Lori Rogers-Stokes, PhD
Heroic Souls: Puritan Women as the First American Individuals
“…to go back, I would not.” This confident statement was made by a woman known to us only as “Katherine, Mrs. Russel’s maid”; it was part of the spiritual autobiography she related in a session with her pastor and perhaps a few friends and fellow-seekers in her Puritan church in Cambridge, Massachusetts Bay Colony in the late 1630s. Her minister, Thomas Shepard, recorded the sessions of 31 women in his congregation between 1638 and 1649.
In these women’s sessions, we hear uncanny echoes of the modern hero: a sole individual, relying on her unique powers, suffering through many failures and dangers to complete an epic personal quest. This type of narrative is wholly uncharacteristic of the 17th century, anticipating the modern hero by over 200 years.
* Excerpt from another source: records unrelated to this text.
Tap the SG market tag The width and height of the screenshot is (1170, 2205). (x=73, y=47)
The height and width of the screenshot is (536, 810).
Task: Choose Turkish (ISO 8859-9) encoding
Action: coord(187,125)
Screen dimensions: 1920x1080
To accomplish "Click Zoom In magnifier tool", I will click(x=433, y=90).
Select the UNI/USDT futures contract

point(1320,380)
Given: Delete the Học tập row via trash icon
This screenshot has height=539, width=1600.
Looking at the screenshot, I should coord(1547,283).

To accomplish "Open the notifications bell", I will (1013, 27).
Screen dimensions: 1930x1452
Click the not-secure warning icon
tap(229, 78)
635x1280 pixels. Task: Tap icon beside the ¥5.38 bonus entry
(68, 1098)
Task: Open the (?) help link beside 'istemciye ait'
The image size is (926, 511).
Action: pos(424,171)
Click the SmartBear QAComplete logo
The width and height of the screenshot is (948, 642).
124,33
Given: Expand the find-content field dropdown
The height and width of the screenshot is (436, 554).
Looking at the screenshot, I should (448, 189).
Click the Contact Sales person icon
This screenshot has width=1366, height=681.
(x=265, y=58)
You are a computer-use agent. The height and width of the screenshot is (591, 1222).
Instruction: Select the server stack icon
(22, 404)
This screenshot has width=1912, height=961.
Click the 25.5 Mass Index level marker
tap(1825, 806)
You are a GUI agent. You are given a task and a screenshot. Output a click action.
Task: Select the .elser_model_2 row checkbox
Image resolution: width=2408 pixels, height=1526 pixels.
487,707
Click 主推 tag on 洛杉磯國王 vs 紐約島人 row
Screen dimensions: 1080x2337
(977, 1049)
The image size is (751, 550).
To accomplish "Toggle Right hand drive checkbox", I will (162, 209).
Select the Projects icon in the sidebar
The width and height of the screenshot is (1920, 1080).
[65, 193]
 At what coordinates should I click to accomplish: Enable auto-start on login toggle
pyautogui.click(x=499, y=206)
The individual in this relation is not anchored in family, class, location, religious tradition, history, marriage, or motherhood. What we read in these relations are narratives of the heroic soul, struggling alone against cosmic forces, rejected by and rejecting of all others, ultimately acting in a theater reduced to two players: the seeker and the Lord.
All of the people, male and female, who met with Shepard exhibit this oddly modern individuality. But it is most remarkable to find it in the women’s narratives, since women’s identities were usually so completely folded into men’s, and so completely confined to the roles of daughter, wife, and mother. A personal narrative unshaped by sex is unexpected at any moment in history; women’s narratives with none of the traditional markers of female identity even more so. We will explore these heroic narratives and hear these women speak for themselves, as they did over 370 years ago.
Lori Rogers-Stokes, PhD, (lori.stokes@comcast.net | LinkedIn) is an independent scholar, public historian, and contributing editor for New England’s Hidden Histories, a digital history project making thousands of pages of colonial-era Congregational church records available through digitization and transcription. She is the author of Records of Trial from Thomas Shepard’s Church in Cambridge, 1638–49: Heroic Souls (Palgrave Macmillan, 2020). Lori studies the history of Woodland New England, particularly the founding decades of the Massachusetts Bay Colony, when Indigenous people and English colonizers took actions that continue to shape our lives today.